Relay-Version: version B 2.10 5/3/83; site utzoo.UUCP
Posting-Version: version B 2.10.2 9/18/84; site utastro.UUCP
Path: utzoo!watmath!clyde!bonnie!akgua!whuxlm!whuxl!houxm!ihnp4!qantel!dual!mordor!ut-sally!utastro!nather
From: nather@utastro.UUCP (Ed Nather)
Newsgroups: net.ai
Subject: Re: Computer Vision, Pattern Recognition
Message-ID: <358@utastro.UUCP>
Date: Mon, 15-Jul-85 11:18:47 EDT
Article-I.D.: utastro.358
Posted: Mon Jul 15 11:18:47 1985
Date-Received: Wed, 17-Jul-85 21:02:41 EDT
References: <10571@rochester.UUCP>
Organization: U. Texas, Astronomy, Austin, TX
Lines: 57

> Reconstruction vs Recognition Based systems:
> 
> Many people (especially people at MIT) believe that a fundamental step
> in computer vision is to reconstruct some set of intrinsic parameters
> such as surface orientation, texture, illumination, reflectivity.

I'm not sure where it fits into the theory, but we have operational an
"image re-recognition" system that works fine for our (very restricted)
astronomical image fields.  We constuct (from the original image) a set
of r-theta tables representing the distance and angle of each "nearby"
star image to our target position, as well as the distance and angle of
"neighbors" for every star image in the original field.  The number of
neighbors is an adjustable parameter, depending on the "richness" -- the
density of star images -- in the field.  

When another image of this field is
presented (at a later time, and offset in X and Y, usually) we can identify
the target location in the (offset) field by comparing the r-theta values
from the new image with the stored tables,  by simple table look-up.  Cross
correlation is not needed.  We can then locate the target position, and
center it.

I realize this is a very limited application -- it only works on images
composed of point sources of light -- but the idea of transforming the
original image into "symbolic" form for comparison and recognition may have
some wider use.  The trick would be to find a transformation that retains
most of the information needed for recognition, and discards most of the
rest.  In this example, the chosen algoritm is very efficient.  For a star
field of average richness, only a few hundred bytes suffice to hold all of
the transformed information.  A 100 megabyte disk could hold all of the
"electronic finding charts" ever used in astronomy on this planet.
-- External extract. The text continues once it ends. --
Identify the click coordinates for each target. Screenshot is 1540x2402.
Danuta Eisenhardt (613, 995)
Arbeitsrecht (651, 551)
> Generalized Image Storage Format?
> 
> I can tell every university stores images differently.  As far as
> other generalized images then every program stores them differently.
> This I believe acts as a gigantic brake on vision research.  

Astronomers faced a similar problem, and seem to have solved it.  We can
trade images of star fields with other observatories if we just write them
onto mag tape in FITS tape format -- a generalized bit-mapped image tranfer
system.  I can point you to a technical description of FITS if you're
interested.

> This seems enough to spark some discussion (though I've been wrong
> before).  Any more and people won't read it anyway.  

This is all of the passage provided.